1. A "Goldilocks" market is forming 82% of Australian employers plan to recruit in 2026, with replacement hiring (34%) leading slightly ahead of growth hiring (31%). The post-pandemic frenzy has cooled, but this isn't a downturn. It's a more functional, sustainable market for both sides.
2. Risk hiring is in its biggest cycle in a decade A wall of regulatory deadlines (CPS 230, AML/CTF Tranche 2, FAR expansion) is colliding with the rapid rise of AI, tech and cyber risk as boardroom priorities. Operational risk, compliance, and risk transformation are all hiring at once, and "convergence" candidates are commanding the biggest premiums.
3. Salaries are growing, for some Median salary increases are projected at 3.5% nationally for 2026, but the distribution is uneven: C-suite remuneration is growing at 5.3% YoY versus 3.1% for directors and individual contributors. Specialist and "hybrid skill stack" roles capture most of the upside.
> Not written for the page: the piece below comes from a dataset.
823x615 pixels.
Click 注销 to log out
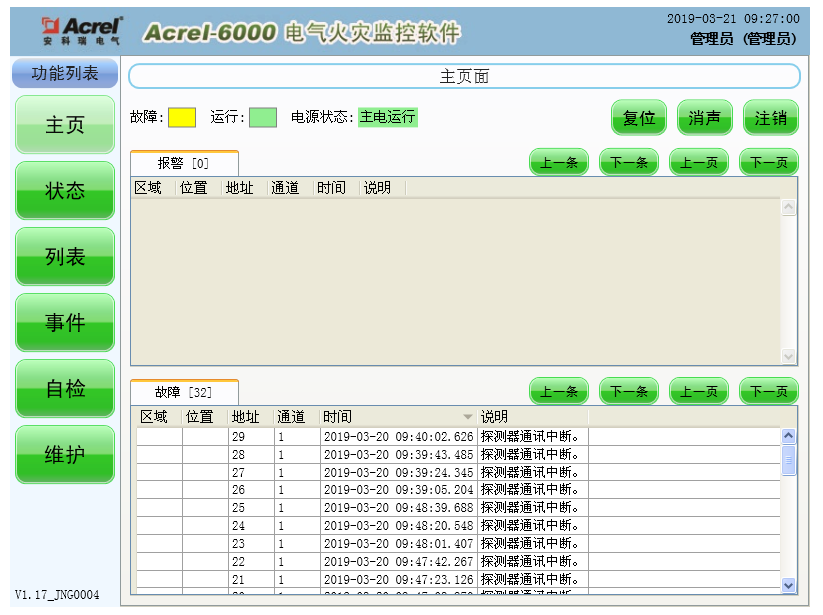click(x=770, y=118)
4. It's an employer market, for now Applications per job ad rose 8.5% in 2025, deepening candidate pools across most sectors. But conditions vary sharply by state and specialism, and with confidence-driven hiring cycles, the balance is expected to shift several times throughout the year ahead.
02 State of the Market
Hiring is Steady, but Selective
Australia's labour market is returning to trend. Unemployment closed 2025 at 4.1%, and while job ads have moderated from their post-pandemic peaks, vacancy rates remain above historical averages in nearly every industry. The question for FY26/27 isn't whether to hire. It's where the right skills actually live.
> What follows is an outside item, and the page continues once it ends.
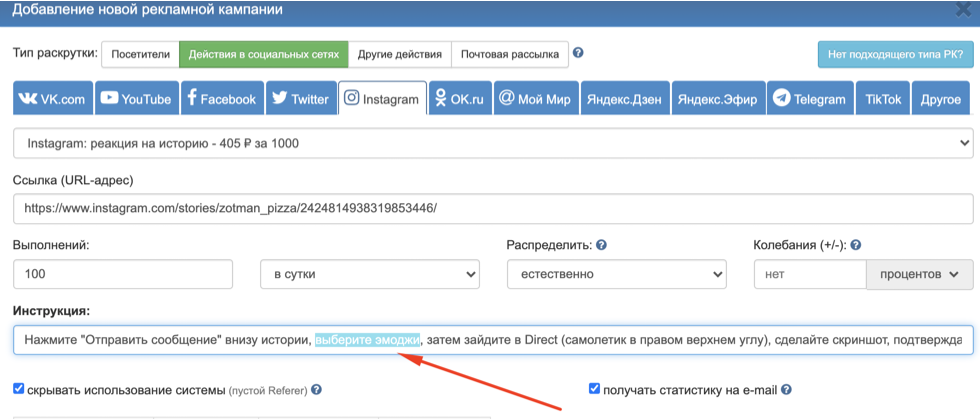Open the VK.com social network tab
The headline story for FY26/27 is one of strategic recalibration. Where 2022 and 2023 saw indiscriminate hiring and 2024 saw cautious freezes, the year ahead is shaping up as a year of precision recruitment. Fewer hires, but each one tied more tightly to a measurable business outcome.
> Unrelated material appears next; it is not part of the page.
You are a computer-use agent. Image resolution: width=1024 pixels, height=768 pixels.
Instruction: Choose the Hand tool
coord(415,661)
Sectoral growth tells the most useful story. Healthcare, professional services, and education are projected to deliver almost two-thirds of new roles by November 2026, with Aged & Disabled Carers (+28%), Software Programmers (+27%) and ICT Security Specialists leading specific occupation growth.
For employers, that means moving fast in growth corridors and being willing to redesign roles around outcomes, not legacy job descriptions.
Key stats:
- 82% of Australian employers plan to recruit in 2026, with NSW most likely to cite replacement hiring (36%).
- 2.0% national job vacancy rate — well below its 2022 peak but still above the 1.4% historical average.
- +8.5% increase in applications per job ad in 2025, signalling deeper candidate pools and sharper competition for roles.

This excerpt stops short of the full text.